Due to extensive hunting and habitat loss during the 20th century, the Anjouan sparrowhawk became extremely rare by the late 1950s. Only one individual was found in a month-long survey in 1958 and the population was estimated at between one and ten birds. Another expedition in 1965 spent 3 days on Ndzuwani without encountering the bird (although no dedicated effort was made, and the sparrowhawk's key habitat was not visited); the authors remarked that other subspecies were "extremely tame".

In the period until 1907, 44 specimens were taken, one of which is on display in the Zoological Museum of the University of Zurich, Switzerland. The last population lived in the mountainous central uplands, but between 1958 and 1977, no sightings were made.
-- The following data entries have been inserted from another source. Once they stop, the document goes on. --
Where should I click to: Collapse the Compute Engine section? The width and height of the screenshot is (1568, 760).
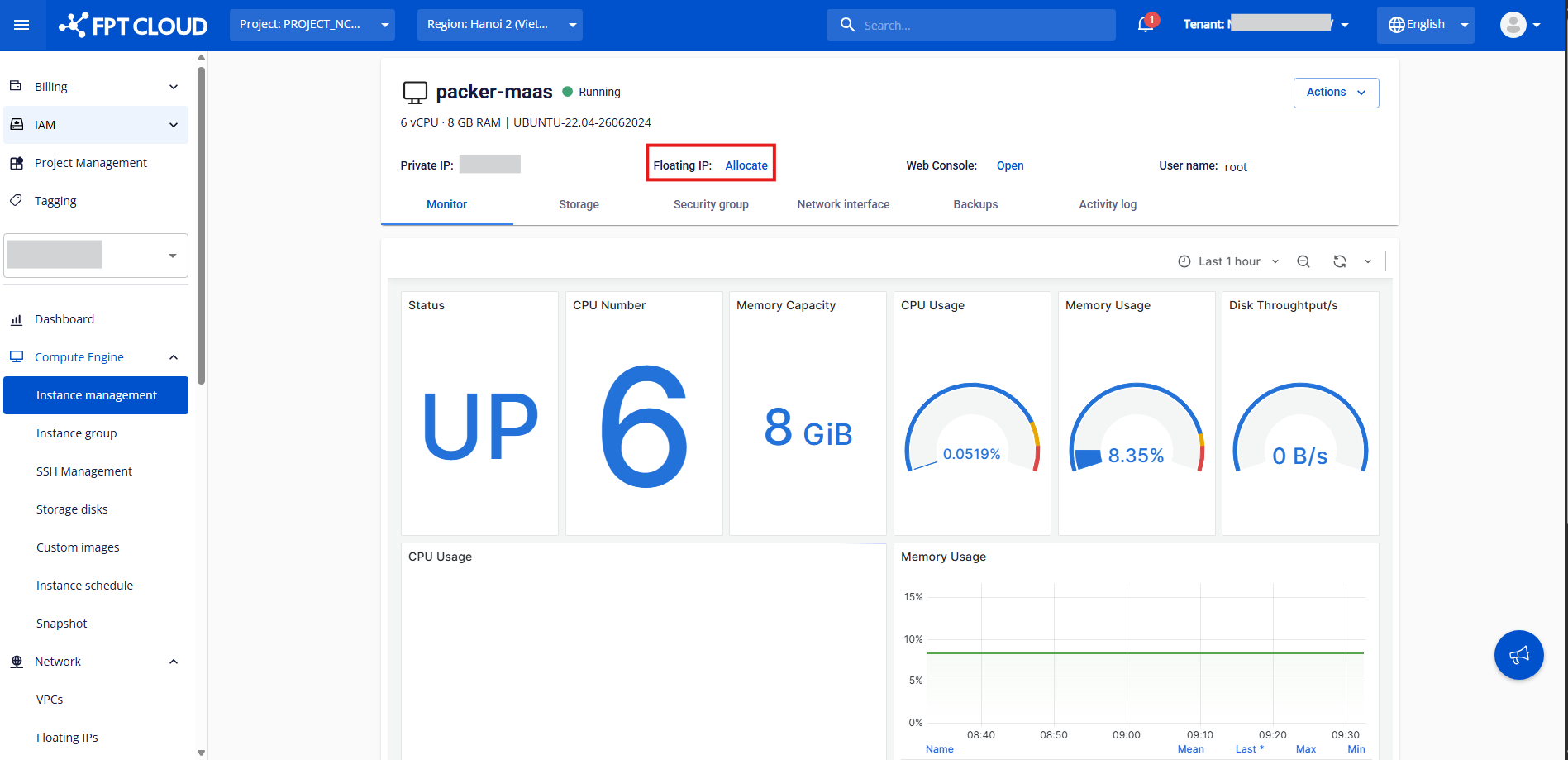pos(174,357)
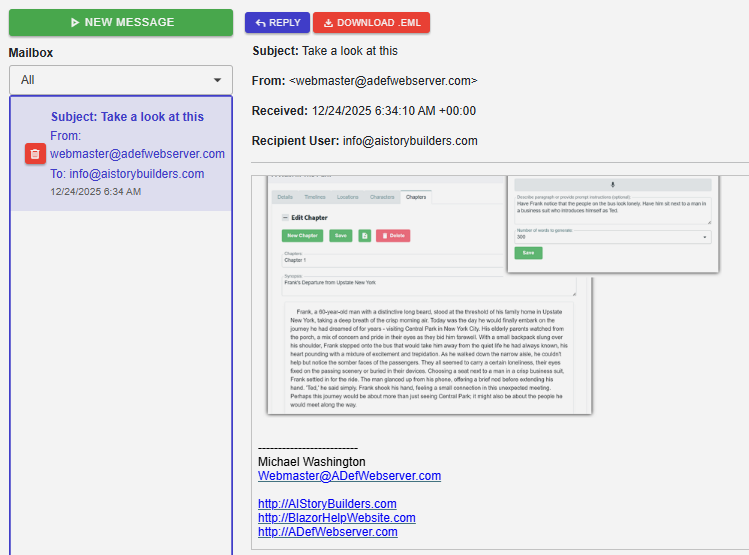
Task: Visit the BlazorHelpWebsite.com link
Action: pyautogui.click(x=336, y=518)
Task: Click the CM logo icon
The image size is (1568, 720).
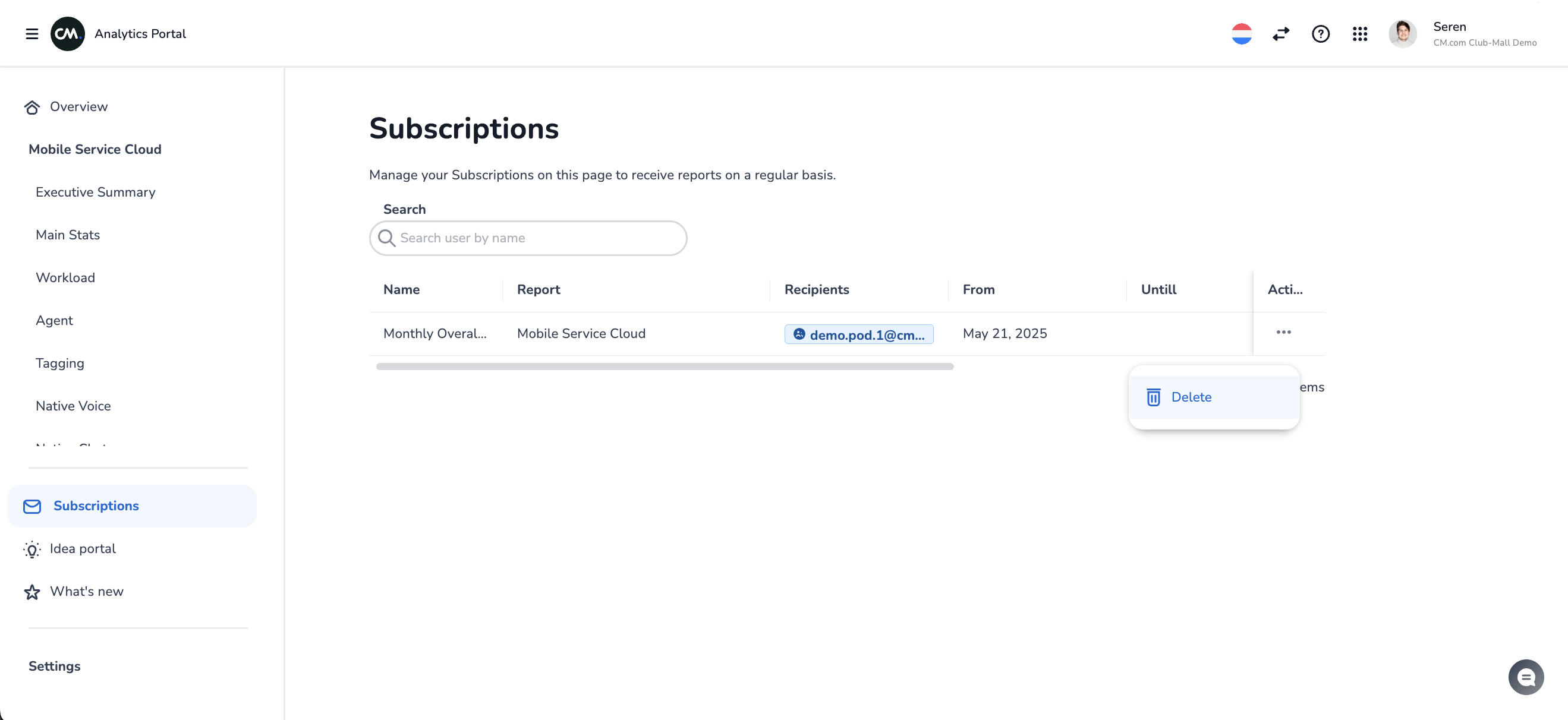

Other subspecies of Frances's sparrowhawk on other islands in the Comoros have not suffered the same losses. One possible cause is the deforestation caused by human population growth; T. f. griveaudii has declined recently on Grande Comore, coinciding with a significant increase in the human population, while T. f. brutus is still common on Mayotte where extensive lowland forest remains, and human population density is around 75% of that on Ndzuwani.

One individual is seen in the BBC series "Unknown Africa Episode 1: The Comoros" when the film crew is taken to a remnant rain forest patch on Anjouan by the director of Action Comores in search of Livingstone's flying fox.